You cannot know Spain unless you know Aragón, that former kingdom rich in fine landscape, history and architecture, including Arab works and the Arab-Christian style known as Mudéjar, here at its most extravagant and surprising.
It is the swiftly-flowing River Aragón, running down from the High Pyrenees, which gave its name to one of the most dynamic mini-kingdoms of early medieval Europe. Soon Aragón advanced to meet the Moorish occupiers of the Ebro basin and wrested Zaragoza (Roman Caesar Augusta) from them.
From there, it was on to smaller Teruel and the rugged sierras which flank it, to establish, in the end, a shield-shaped territory. With Catalunya, Aragón came to rule Sicily, southern Italy and most of Greece, truly a power in the Mediterranean. Later, in the fifteenth century, it became a partner for Castile in forging the identity for what we know today as Spain. But since then it has been side-lined in the political structure, enabling it, through misfortune, to retain and still convey a sense of its early origins.

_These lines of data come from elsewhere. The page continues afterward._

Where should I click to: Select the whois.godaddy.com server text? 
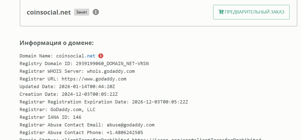click(x=111, y=71)
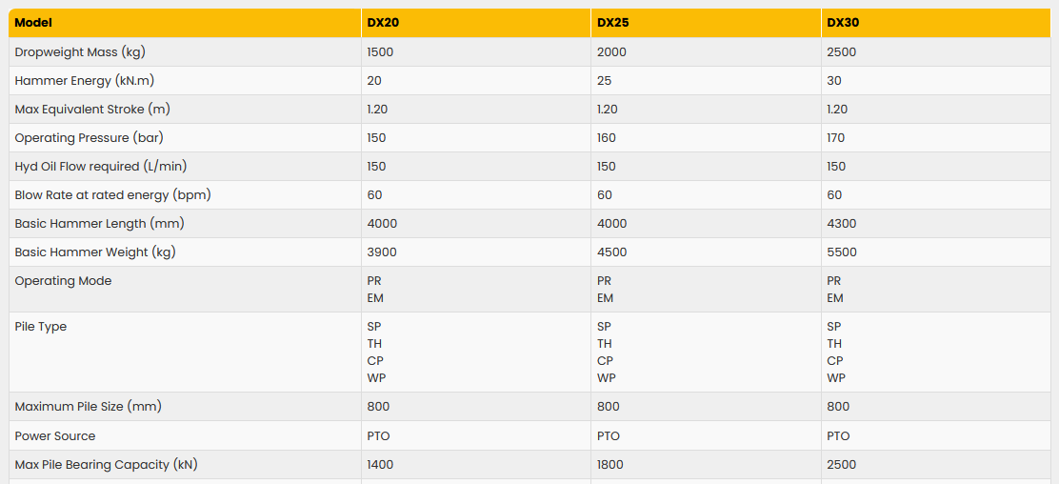The width and height of the screenshot is (1059, 484).
Task: Click DX25 operating pressure value 160
Action: (607, 138)
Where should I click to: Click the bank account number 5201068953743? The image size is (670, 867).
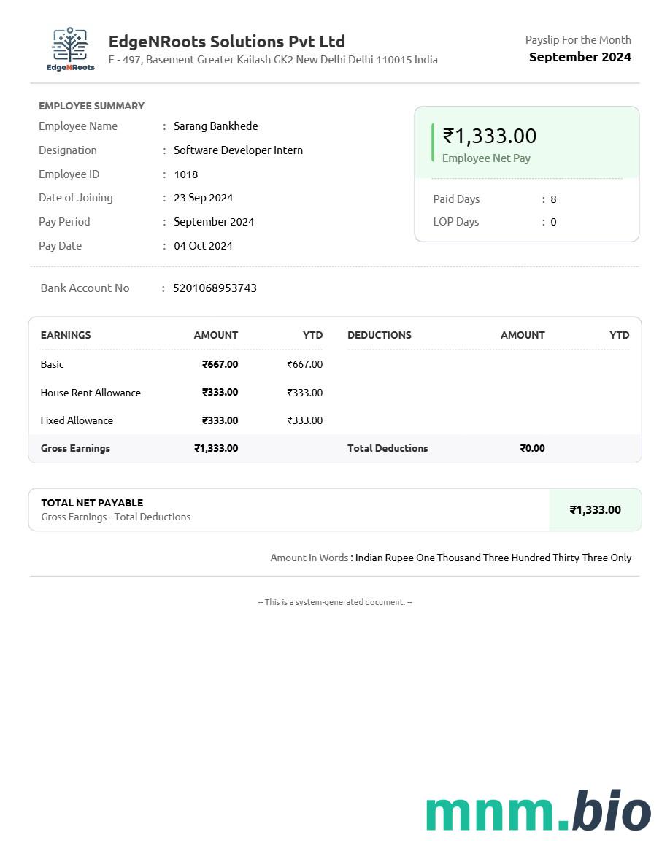click(x=215, y=288)
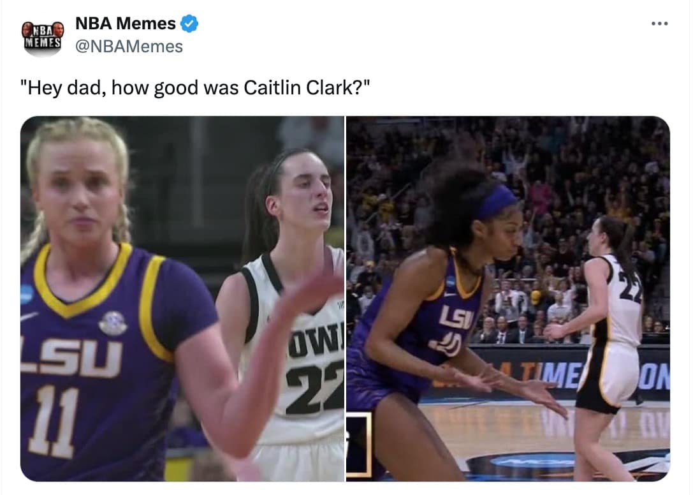
Task: Click the NBA Memes display name
Action: click(126, 23)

The landscape is as dramatic as the history. The peaks and summer pastures of the highest Pyrenees fall almost entirely within Aragón. Dropping south, the Ebro valley is like a winding oasis between deeply eroded, dry clay banks. South again lies steppe country, sometimes desert-like, turning finally to a territory of cliff and gorge. Here Neolithic man left paintings in rock shelters.
The architectural legacy is outstanding. The early stonemasons and architects of Aragón, in tandem with French craftsmen on the Pilgrims’ Way to Santiago, produced some of the most charming Romanesque buildings in Spain, marked by particularly engaging stone carving. The castle of Loarre is arguably Spain’s finest Romanesque military construction. This is matched in beauty and surprise-value by the Arabesques and interlocking arches of the (Arab) Aljafería Palace in Zaragoza. The four Mudéjar towers of Teruel are among the wonders of Spain.
Military history gives us El Cid Campeador. Though touted as a Christian hero, he worked for years as a mercenary general for the Moorish rulers of Zaragoza. During the Peninsular War – known in Spain as the War of Independence – Zaragoza endured two exceptionally bitter sieges. During the civil war of 1936–39, Belchite, close to Zaragoza, was furiously contested – and left in ruins as a warning for the future. The three-month battle for Teruel, fought in sub-zero temperatures from December 1937, was one of the most cruel of defeats for the Spanish Republic.
Add to all of this four different wine regions, each with its own denominación de origen; pottery still made in the Arabic tradition; intriguing country towns; and robust, big-city Zaragoza, studded with major monuments.
Fly at c. 10.00am (Air Europa) from London Gatwick to Madrid. Drive to Teruel arriving at the hotel at c. 6.30pm. First of two nights in Teruel.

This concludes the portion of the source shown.